「デカ過ぎ」「すぐ壊れる」 “アメ車叩き”はなぜネットで盛り上がるのか?――戦後「米国コンプレックス」と地続き? 天才学者の視点からひも解く

キーワード :
日本で輸入車33万台のうち、アメ車シェアはわずか4%にとどまる。燃費や維持費だけでは説明できず、戦後の米国支配や心理的依存が過剰批判や無関心を生む。消費者行動を読み解く鍵は、歴史と文化に根ざした心理構造にある。

日韓心理構造の源泉

『韓国の悲劇 誰も書かなかった真実』(画像:光文社)
『韓国の悲劇 誰も書かなかった真実』(画像:光文社)

 日韓関係を正しく理解するには、まず歴史的な背景を押さえる必要がある。現代の日本は韓国に対して相対的に優位な立場にあったが、これは歴史的には例外的な状況だ。日本側はその特異性に無自覚である一方、韓国側は敏感に反応する。この認識のずれが、両国の誤解や摩擦の根本原因となっているという。

 古来、日本は朝鮮半島や中国大陸の文化や技術を積極的に取り入れてきた。高官が現地語で交渉した記録や、渡来人や帰化人が社会や文化で重要な役割を果たしたことは、日本が外来文化を尊重してきた伝統を示している。この姿勢は、

・明治期の欧米礼賛
・戦後の米国礼賛

にも通じる。また、儒学、とくに朝鮮朱子学の教えは、日本武士道の精神形成にも大きく影響した(李退渓)。これは日本ではほとんど知られていない。この意識の差が、両国の心理的な距離を生んでいるという。

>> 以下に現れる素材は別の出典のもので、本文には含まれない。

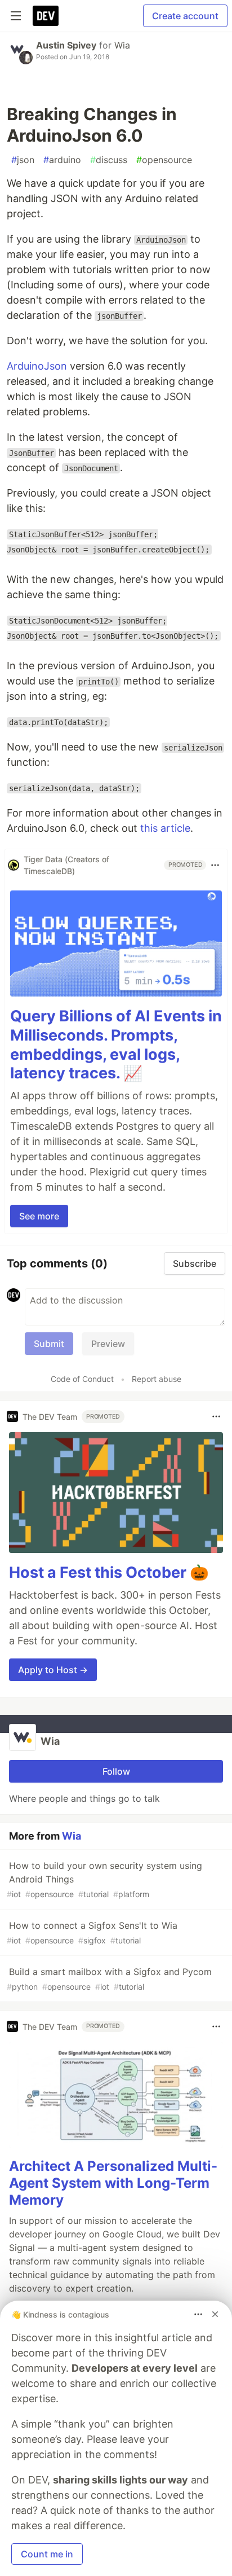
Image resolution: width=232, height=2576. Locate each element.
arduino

 近代史において、1910(明治43)年の韓国併合は重要な転機だった。1945(昭和20)年の日本敗戦で韓国は名目上「解放」されたが、実際には米国との共同統治下で進められた。自力で独立できなかった経験は、韓国人に挫折感を残し、

「対日感情の土台」

となった。正式な独立は1948年に達成され、「復光節」はその日を記念する。日米統治期を含めた歴史解釈は、現在も議論が続いている。

 こうした歴史は両国民の心理に長期的な影響を与えている。支配した側は無関心であるのに対し、支配された側は敏感に反応する。この構図は、米国と日本の関係にも似ている。韓国人が日本人に抱く複雑な感情は、こうした歴史体験の積み重ねに根ざしているのである。